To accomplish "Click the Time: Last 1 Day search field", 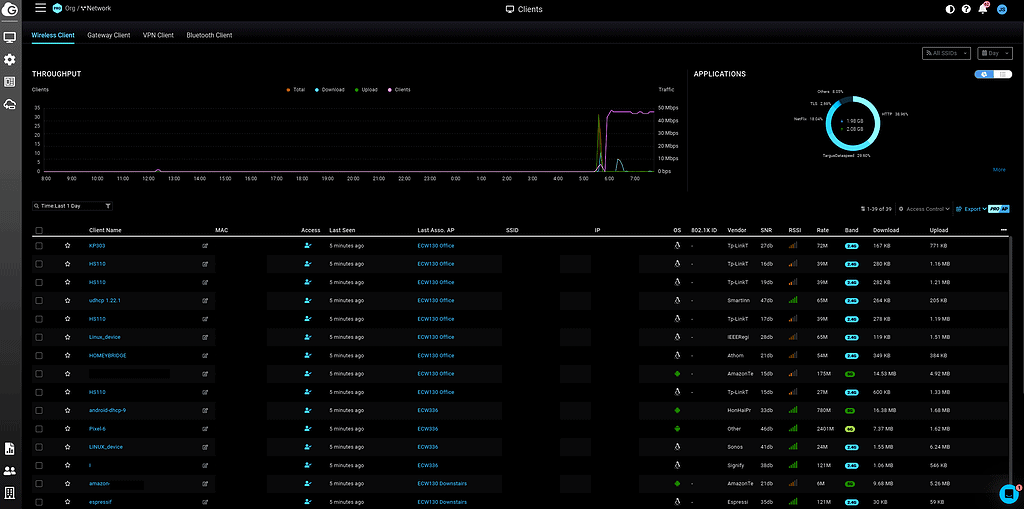I will click(75, 205).
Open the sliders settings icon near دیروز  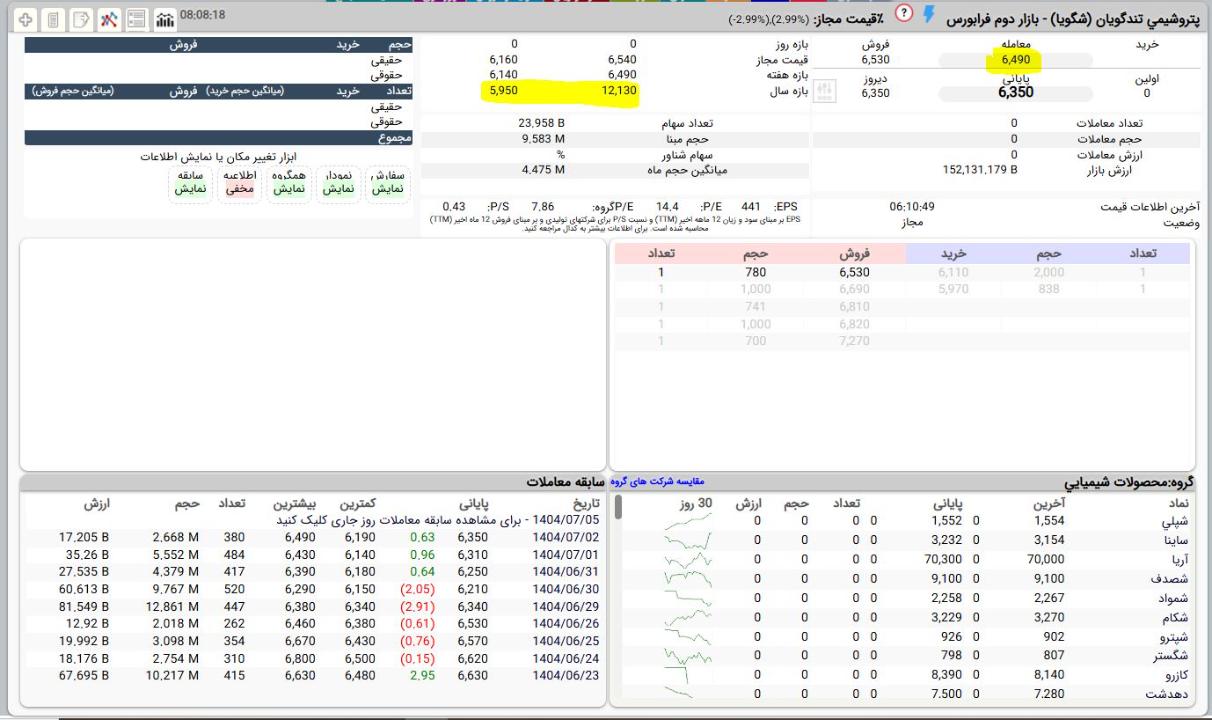(x=826, y=92)
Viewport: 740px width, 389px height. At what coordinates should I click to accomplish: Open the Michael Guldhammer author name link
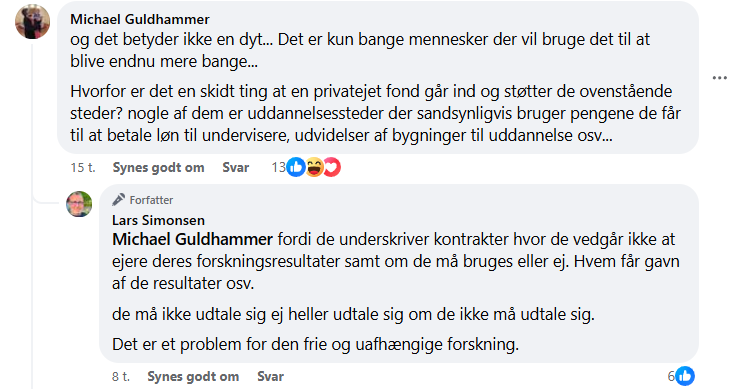pos(140,19)
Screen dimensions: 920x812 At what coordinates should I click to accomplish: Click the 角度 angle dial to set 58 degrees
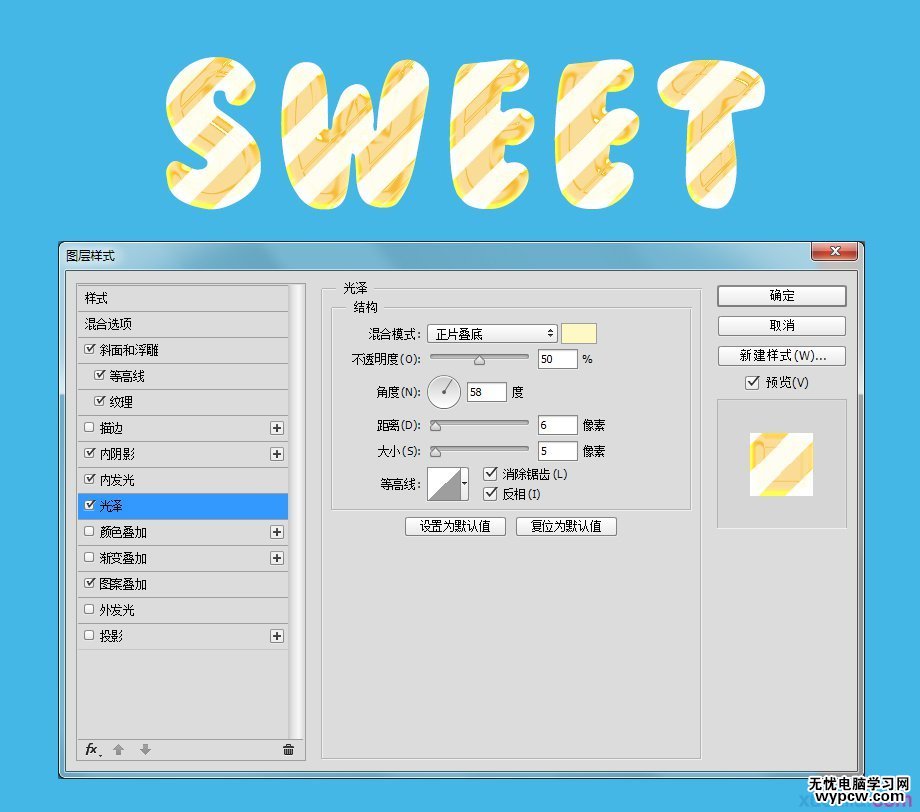click(444, 392)
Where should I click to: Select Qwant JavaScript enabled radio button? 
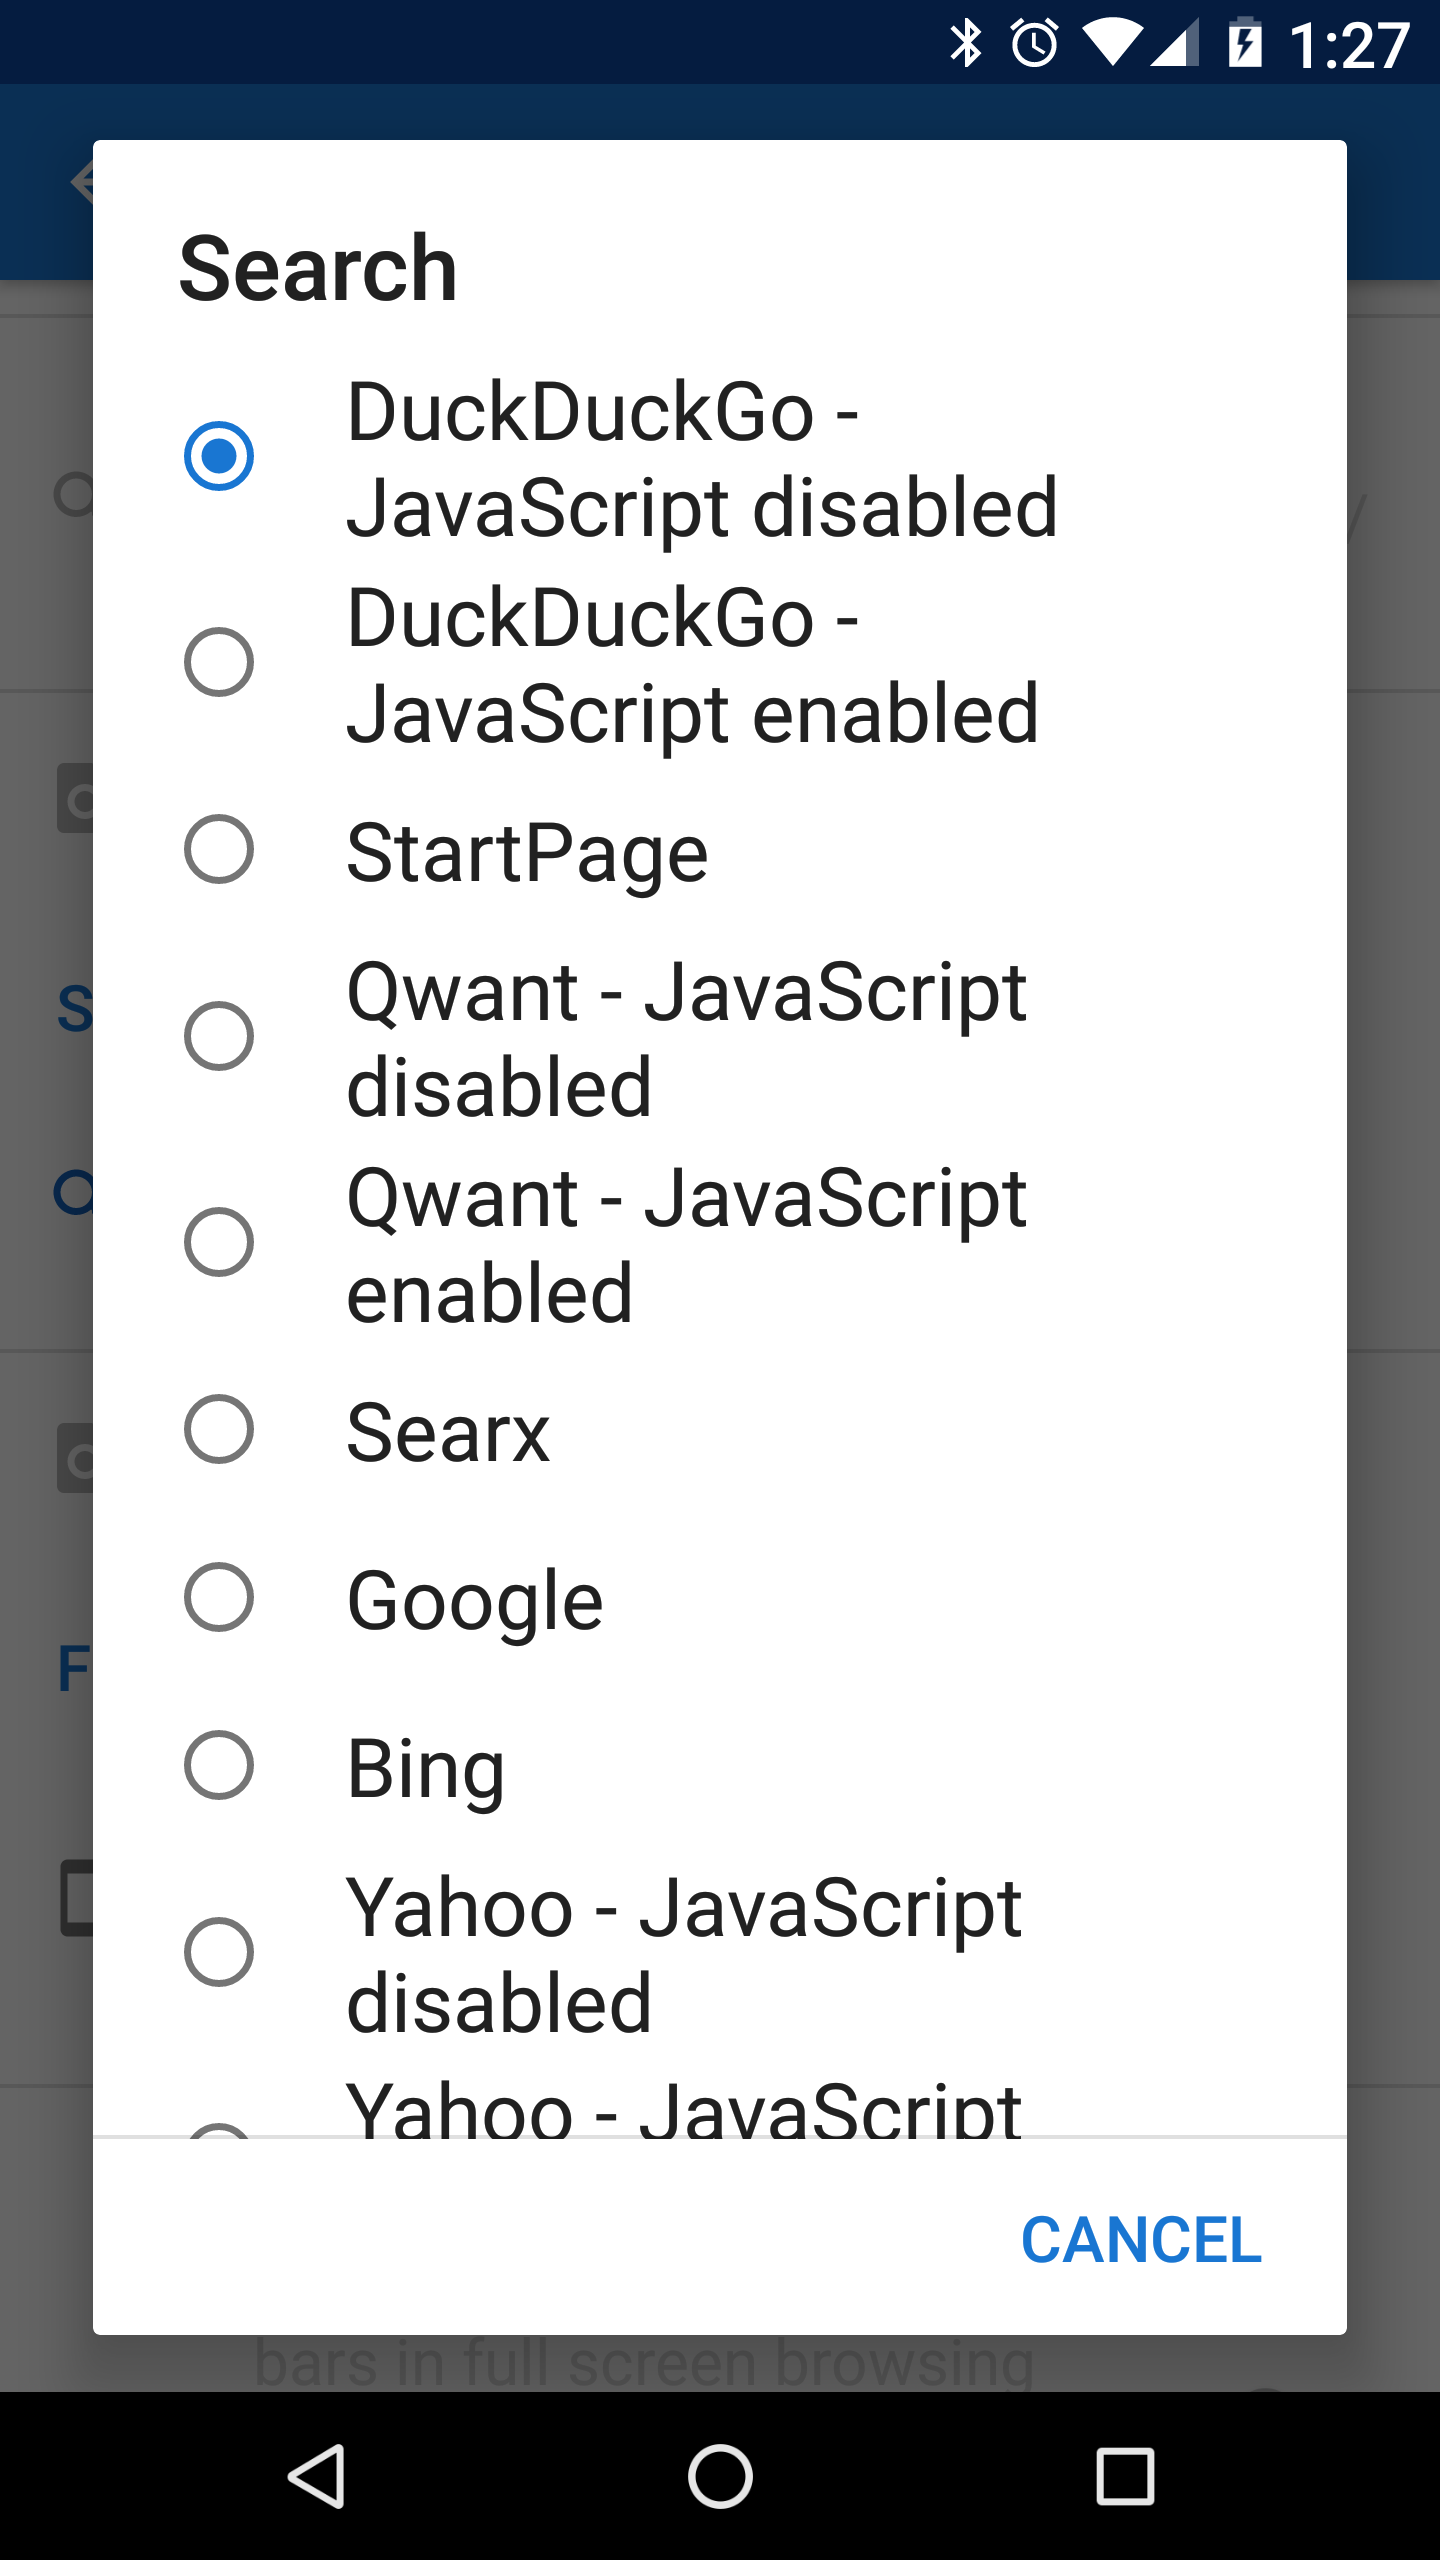[219, 1242]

GOAL OF THE EXERCISE = When you reach the line that contains "Viewport: 740px width, 389px", start reproducing, and continue word for word to the end of the records; skip all pictures.

EXERCISE ANSWER =
Viewport: 740px width, 389px height. At what coordinates should I click to accomplish: Open the Michael Guldhammer author name link
pos(140,19)
Screen dimensions: 920x812 At what coordinates should I click to accomplish: Click the 角度 angle dial to set 58 degrees
click(444, 392)
Where should I click to: Select Qwant JavaScript enabled radio button? 
[219, 1242]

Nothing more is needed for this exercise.